Not an endorsement…
November 23rd, 2007It’s been almost eleven years since I went to rehab. I spent six of the longest months of my life there trying to build myself back into a human being. It was the hardest and best thing I’ve ever done, the most painful, and by far the most frightening. It was something I did out of necessity not virtue, a decision that thankfully changed the course of my life.
I started drinking and using drugs for one reason. Drugs and alcohol allowed me a brief reprieve from what had been a lifetime of pain and confusion. What I felt when I got high was relief, a literal opiate wave numbing my psyche, a sense of peace, the ability to relax and breathe. For all the anguish I’d experienced since I was a child, I’d finally found a cure.

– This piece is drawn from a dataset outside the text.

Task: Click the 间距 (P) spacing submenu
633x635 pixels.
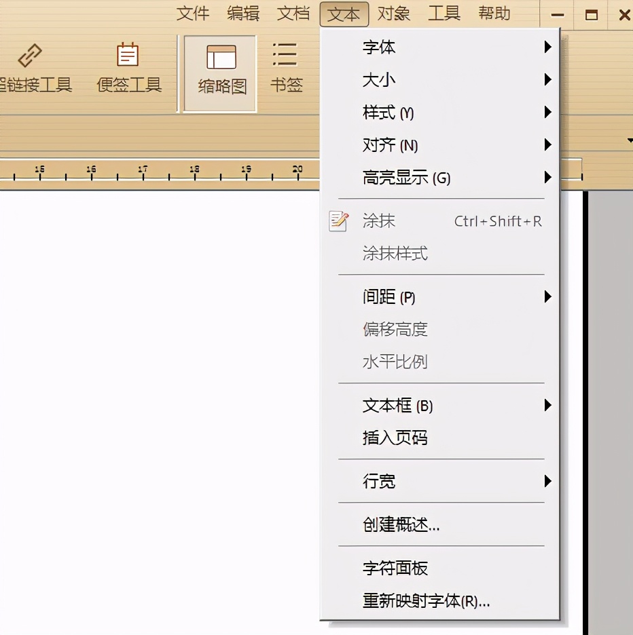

A cure.
But those moments were fleeting and the more I used the more I needed until I was using just to exist, just so that I could get up and walk around from time to time, so that I could pretend to exist among the god damned normal people. My cure had turned into a means of staying one step ahead of the pain, which lurked around ever corner, always waiting, and I knew that if it ever caught up with me it would end me, tear me limb from limb. I used and drank and ran until the drugs and the alcohol just stopped working.

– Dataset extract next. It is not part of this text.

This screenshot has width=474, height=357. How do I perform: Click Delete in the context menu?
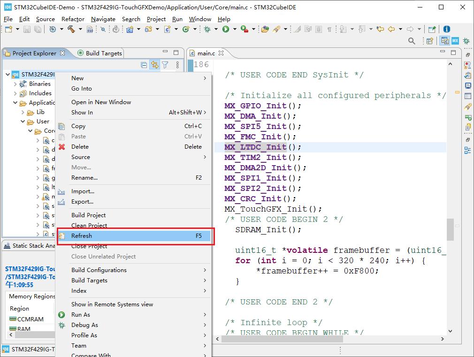click(x=80, y=147)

After several months of weeping and screaming and shaking treatment became a safe harbor, a place where I could sift through the wreckage of what had been my life. Once I was able to comprehend feelings and words and regained some semblance of a thought process I realized that I had suffered all my life from depression. I was crazy, maybe, but my illness had a name.
A kind doctor diagnosed me and spent countless hours listening as I talked about things I’d never talked about before, and eventually convinced me that I was not a terrible person. It took some doing. Very slowly, I started getting better. Once I began treating my depression, my need to otherwise medicate became much less of an issue.
Here’s the thing: Even though the abuse of drugs and alcohol almost ruined my life, I know that it also saved my life. That’s a hard thing for people to understand. Drug abuse and alcoholism is often seen as a weakness or an indulgence but I’m living proof that they are sometimes neither. Sometimes self-medicating is all a person has left and that is a terrible and horrifying thing- salvation via destruction. The selling of one’s soul for just a few moments peace.
Whenever I encounter an obvious drug user and they ask me for money I always give it to them. I know how bad, God have mercy, it hurts to run out of your medication.